I REFER to the erroneous report in the Post-Courier recently where it claimed that there are 16,000 Filipinos working and living illegally in the country.
Initially, the newspaper’s editor said he stood by the report.
The next day, the newspaper admitted that the report was inaccurate, but still tried to justify it by laying blame on the source of the information, Philip Kikala, who is said to be a member of the Parliamentary Bipartisan Committee looking into the so-called anti-Asian riots in May.
It is regrettable that the Post-Courier could have run such a story when logic and common sense would have told the editors that the numbers were simply impossible.
Perhaps it was one of those days when the editors fell asleep.
Also of concern is the credibility of Mr Kikala.
How are we now able to trust such a person to be on the committee if he can get such information wrong?
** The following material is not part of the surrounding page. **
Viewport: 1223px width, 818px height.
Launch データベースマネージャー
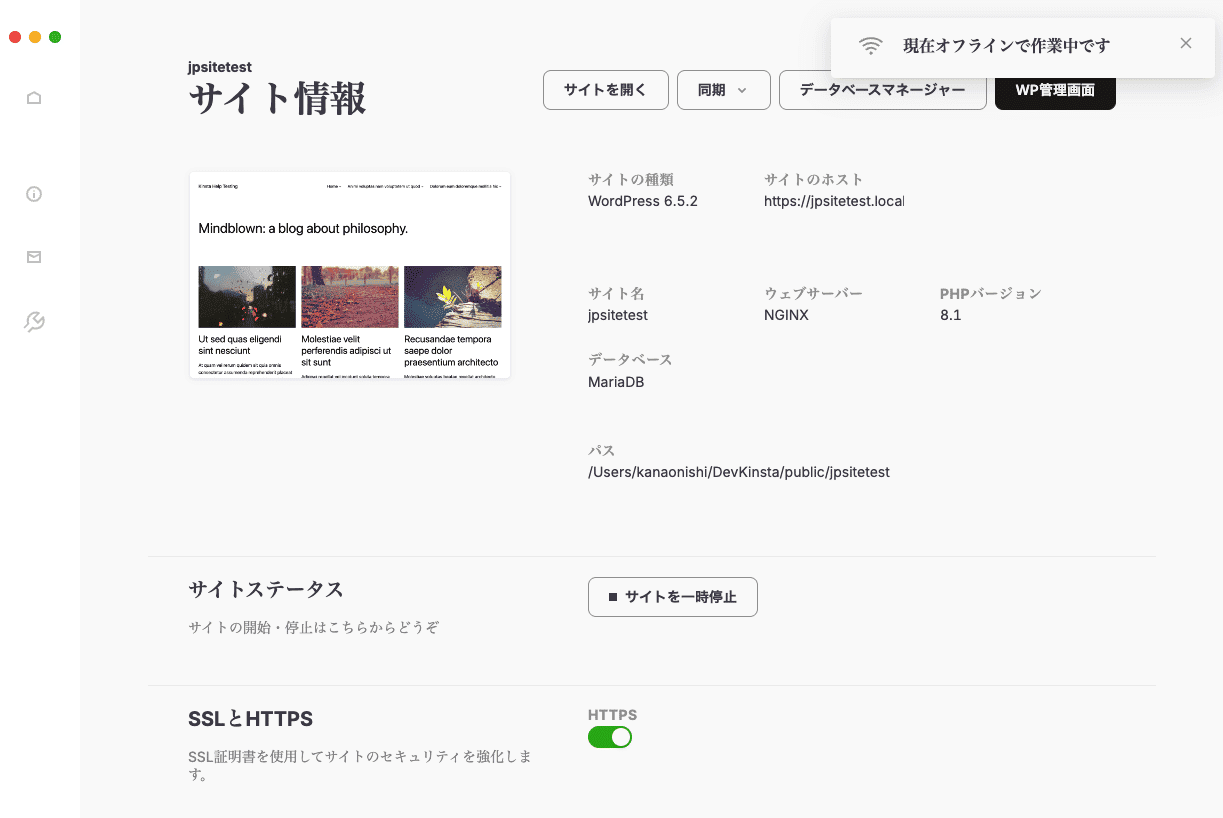point(882,90)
The Philippines Ambassador has made it clear that she did not testify before the committee, but Mr Kikala chose to say otherwise.
Under normal conditions, this could amount to a lie.
In view of this incident, which should be taken seriously by the committee if it views its task in the same manner, should Mr Kikala’s position not be reviewed?
Could Mr Kikala’s opinion also be tainted?
Already, there is the question of the move by the chairman, Jamie Maxtone-Graham, to discuss the investigation over FM100.
He explained that he did so to diffuse any anti-Asian sentiments.
I find the explanation hard to believe.
His main responsibility is to ensure that the committee conducts the investigation fairly, efficiently and professionally, without any undue influence.
Any opinions expressed outside could jeopardise this task.